USS Tripoli (LHA-7) coming into San Diego, Calif., on Nov. 29, 2022. Photo via San Diego Web Cam used with permission

This post has been updated with a statement from Expeditionary Strike Group 3.

Amphibious assault ship USS Tripoli (LHA-7) returned home on Tuesday following a seven-month deployment to the Indo-Pacific, the Navy announced.

The America-class amphib pulled into its homeport of Naval Base San Diego, Calif., Tuesday morning local time.

The ship quietly left for its maiden deployment in May and spent the first few months testing out the “lightning carrier” or “assault carrier” concept with U.S. Marine Corps F-35B Lightning II Joint Strike Fighters aboard.

Capt. Joel Lang, commanding officer of amphibious assault carrier USS Tripoli (LHA-7) watches an F-35B Lightning II aircraft assigned to Marine Strike Fighter Squadron (VMFA) 121 prepare to launch from the flight deck on July 24, 2022. US Navy Photo

“The U.S. Marine Corps embarked 16 F-35Bs aboard Tripoli, which flew missions in support of exercises Valiant Shield 22 and Noble Fusion,” according to a Tuesday release from Expeditionary Strike Group 3.
“Overall, the crew completed 2,052 hours of flight operations and traveled 40,303 nautical miles during exercise support.”

That testing evaluated how a big-deck amphibious warship can work with a carrier strike group, USNI News previously reported.

“One day you can have F-35Bs on the flight deck, the next day you could have MV-22s and you can be putting Marines ashore. And so it just is a very versatile instrument and the fact that you have 14 5th-gen fighters on board – it’s an incredibly capable sensor,” U.S. 7th Fleet commander Vice Adm. Karl Thomas said in October of the concept and testing. “And so we’re still in the experimentation phase. We wanted to at least try to find out how would you integrate an assault carrier with a full-sized carrier. What missions might it be able to do?”

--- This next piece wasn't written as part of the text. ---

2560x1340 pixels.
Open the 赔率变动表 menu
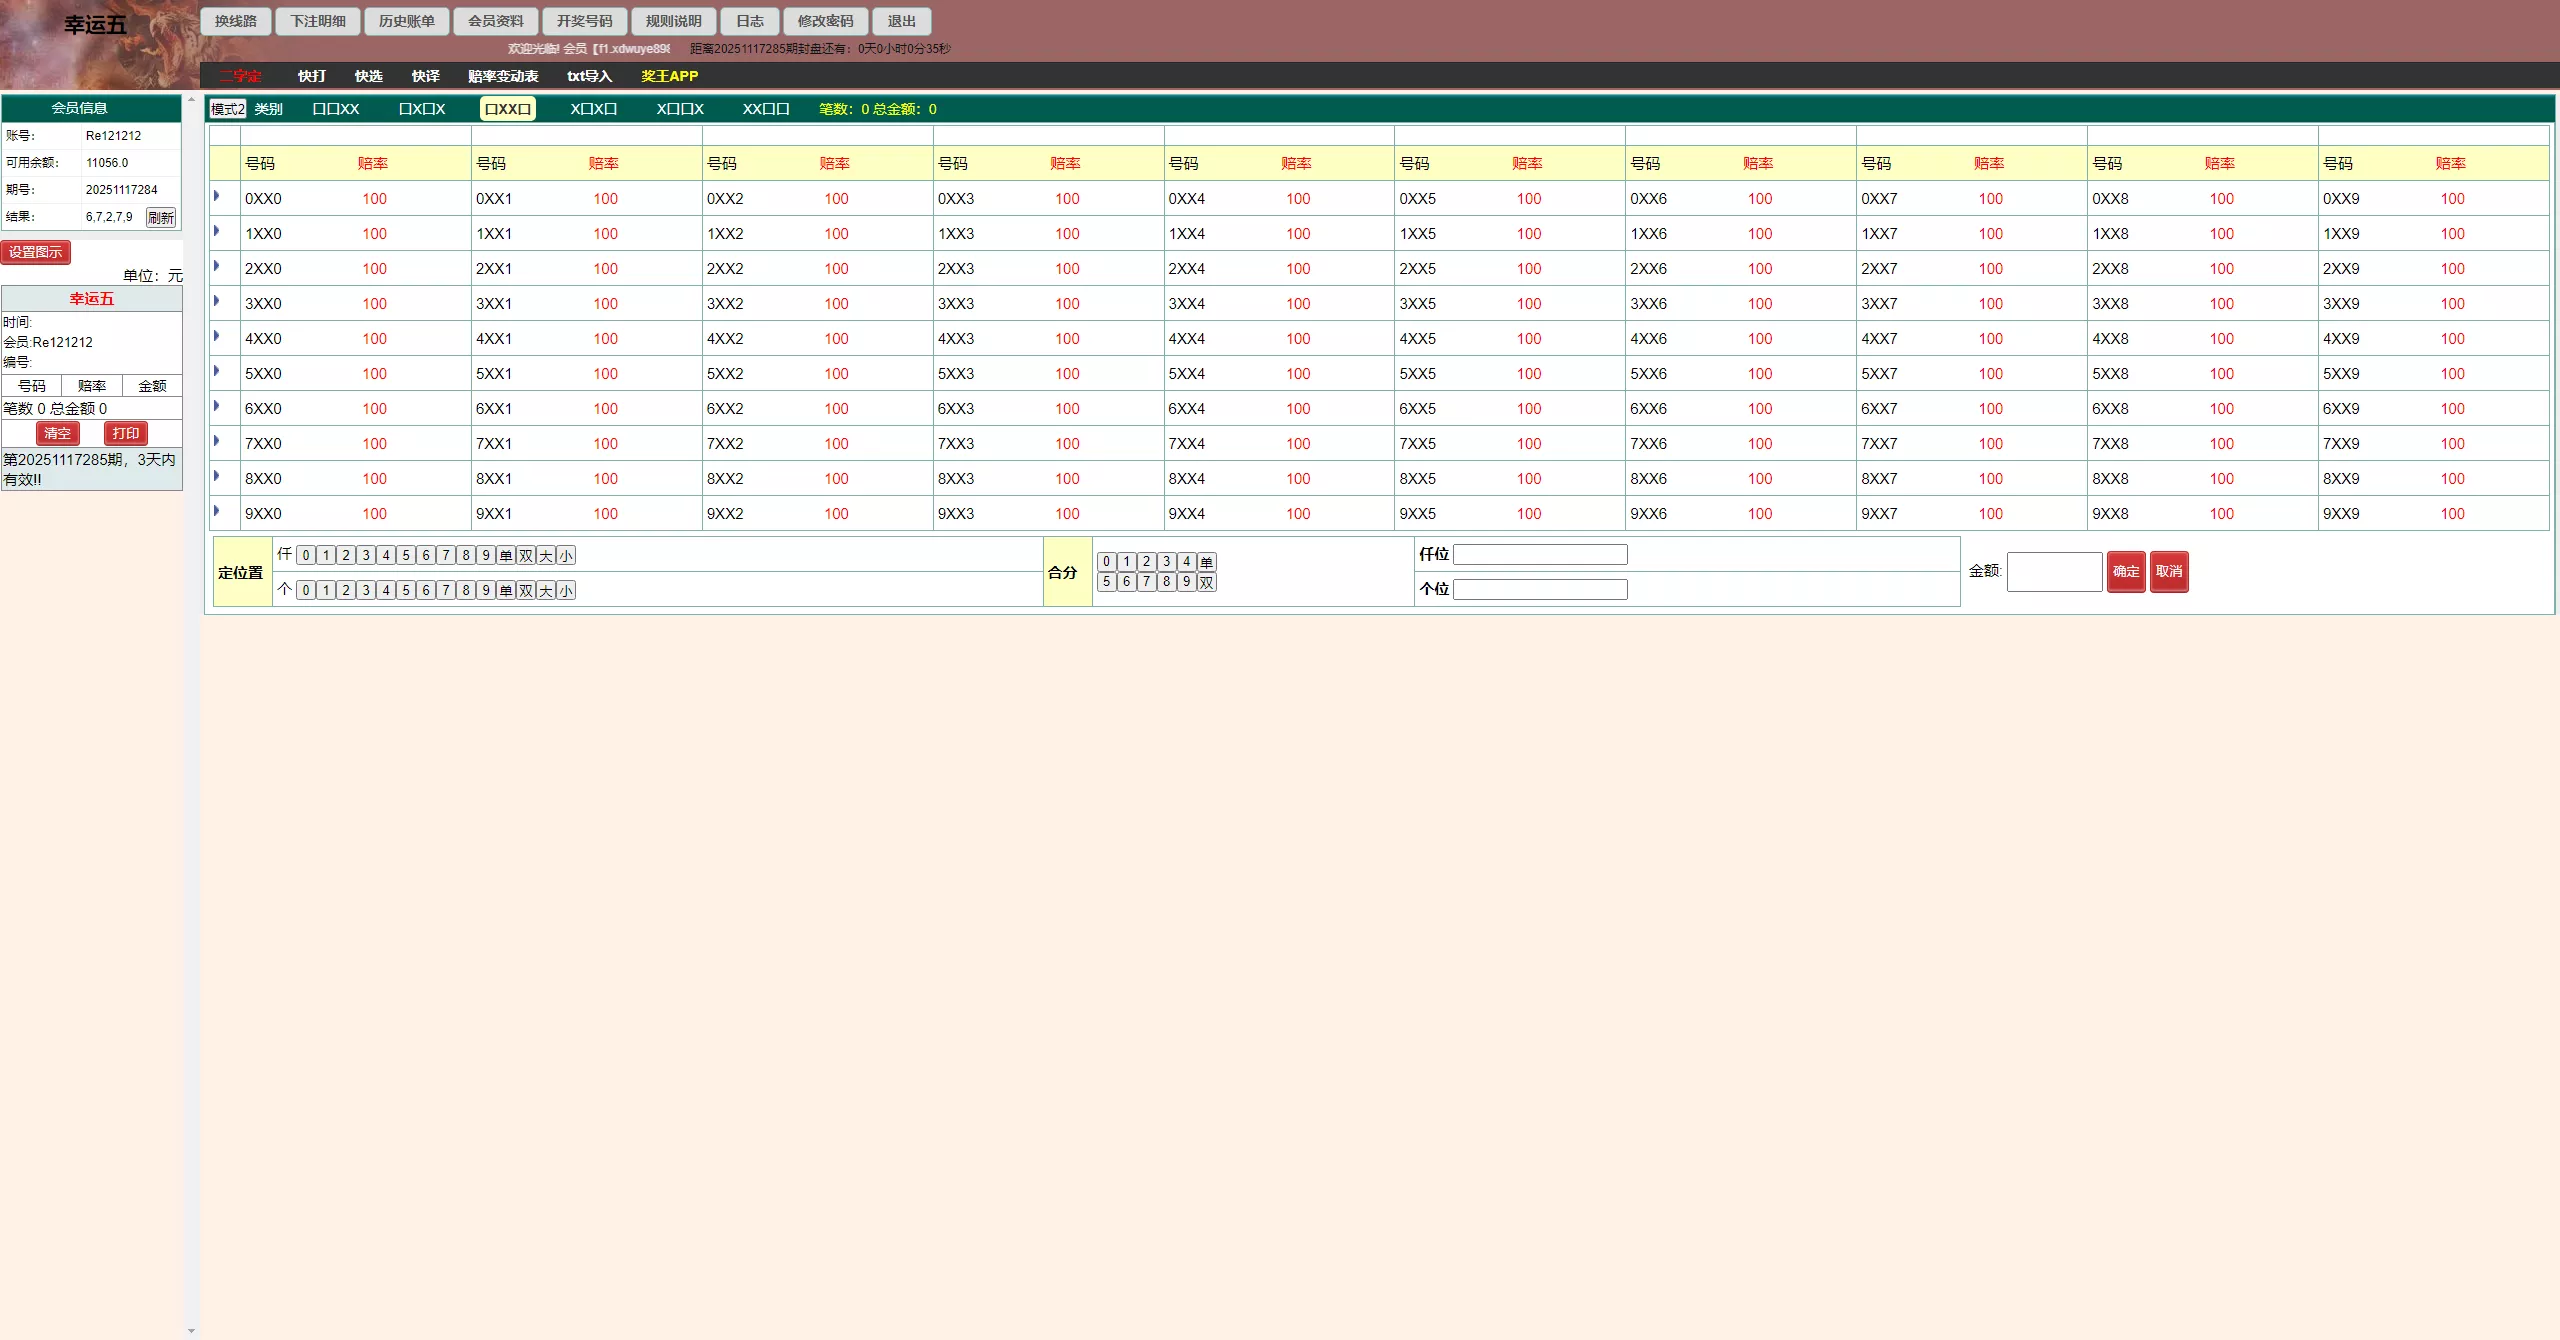tap(503, 76)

During Tripoli‘s time in the Indo-Pacific, it drilled with aircraft carriers USS Abraham Lincoln (CVN-72) and USS Ronald Reagan (CVN-76) for the Valiant Shield exercise in June.

“What we found is we distributed our three large decks for a period of time,” Thomas said of the June exercise.
“There’s mission sets that I think that it’ll be designed for. I think that there are regions where it can operate in a better capacity. And then I think that because of the vertical takeoff nature of the F-35, you can find yourself putting F-35s in [Expeditionary Advanced Base Operations] and maybe bring them back out to the ship for some maintenance and you move them elsewhere,” he continued. “Maybe you latch them up with the carrier and you use the command and control of the electronic countermeasure capability of the [E2-D Advanced Hawkeye and the EA-18G Growlers]. So we’re still in the experiment phase.”

Following the F-35B testing during Valiant Shield, the 31st Marine Expeditionary Unit came aboard Tripoli at the end of July. The amphib was on station operating on the edge of the South China Sea near Taiwan in early August ahead of House Speaker Nancy Pelosi’s (D-Calif.) visit to the island.

USS Tripoli (LHA-7) departs Naval Air Station North Island, Calif., April 7, 2022. US Navy Photo

At the end of AugustTripoli made a port call in Singapore after operating in the South China Sea.

The ship continued operating in the Western Pacific throughout the fall and also sailed to Australia, making port calls in Sydney and Hobart, Tasmania earlier this month.